Et, curieusement, le ministère est prêt à satisfaire cette demande, qu'il a endossée, et qu'il présente comme sa propre revendication ! Il faut dire que ce ministère a une capacité étonnante à développer une pensée rudimentaire. Ainsi, un cadre chargé du contrôle de qualité au ministère du Commerce a déclaré qu'il «n'est pas normal que des véhicules européens circulent avec des pièces de provenance de Chine». Il prône donc l'achat de pièces détachées du seul pays d'où est originaire le véhicule !

Connaissant la structure de l'industrie automobile, il est difficile de faire mieux dans l'absurde. Mais au ministère du Commerce, on peut toujours faire mieux. Ainsi, un autre haut responsable du même ministère a préconisé une solution radicale: «Désormais, tous les produits importés doivent être certifiés par les sociétés mères». Comme si un bout de papier pouvait régler le problème de la qualité.

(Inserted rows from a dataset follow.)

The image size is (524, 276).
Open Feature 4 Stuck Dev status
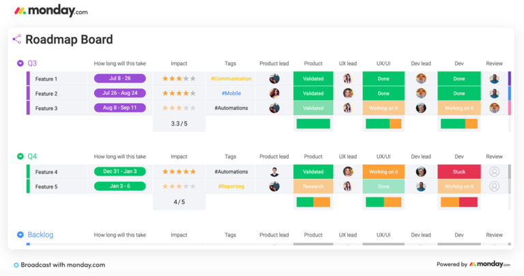(459, 172)
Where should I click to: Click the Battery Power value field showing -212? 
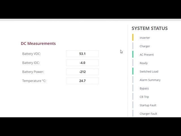point(82,72)
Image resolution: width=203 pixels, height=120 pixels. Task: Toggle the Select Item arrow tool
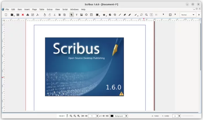click(71, 15)
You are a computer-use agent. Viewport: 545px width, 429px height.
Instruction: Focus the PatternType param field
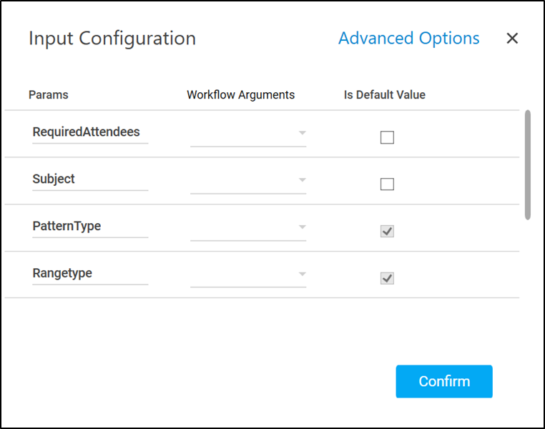point(90,227)
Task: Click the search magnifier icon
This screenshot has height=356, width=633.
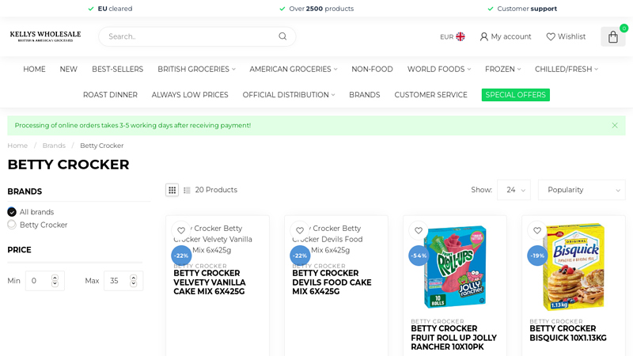Action: point(282,36)
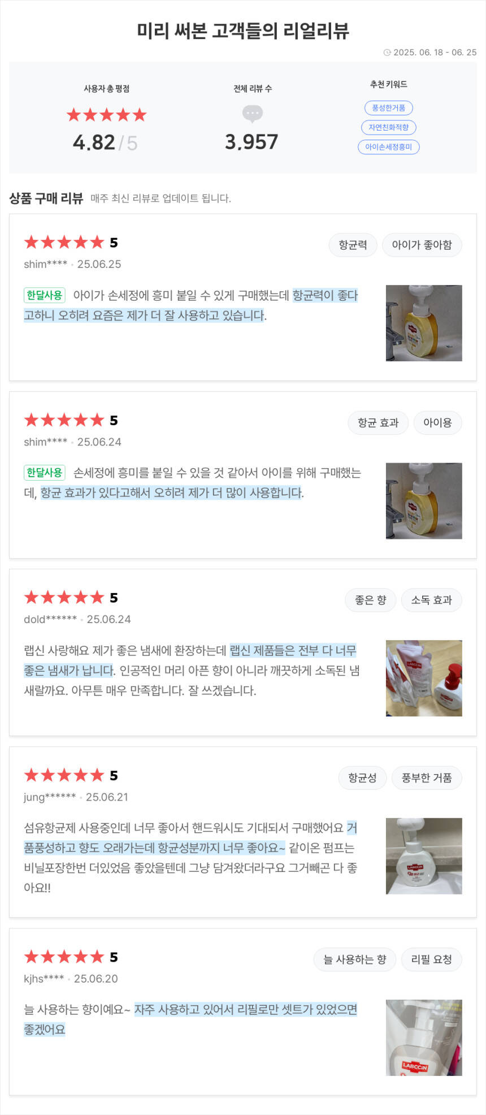This screenshot has width=486, height=1115.
Task: Click the 리필 요청 tag
Action: 431,960
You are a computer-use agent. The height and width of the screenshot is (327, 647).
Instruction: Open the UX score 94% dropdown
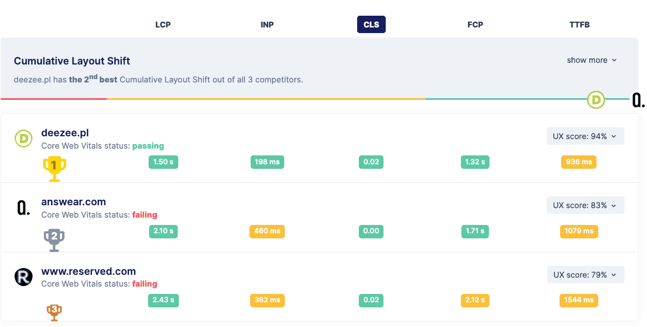pos(585,136)
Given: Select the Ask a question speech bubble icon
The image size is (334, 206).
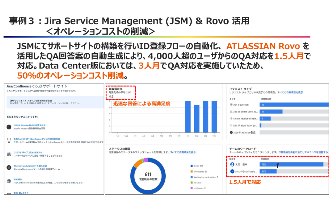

Ces mesures sont destinées à lutter contre la contrefaçon, selon M. Djaaboub. Mais là aussi, grosse surprise: les produits de contrefaçon proviennent de Chine, des Emirats arabes unis, avec les fameux marchés de Dubai, mais aussi d'Algérie ! Un cadre du ministère du Commerce, cité par la presse, estime en effet que près de 60% de la production algérienne relève de la contrefaçon ! Interdire les produits de contrefaçon reviendra, au bout du compte, à interdire des produits algériens.

Même M. Djaaboub ne s'y retrouvera pas. A moins qu'il ne décide de changer de perspective, et de regarder les choses autrement: la contrefaçon n'est pas dans la pièce détachée, mais peut-être se trouve-t-elle au Parlement et au gouvernement, selon la formule d'un ancien officier de l'ALN, M. Lakhdar Bouragaa.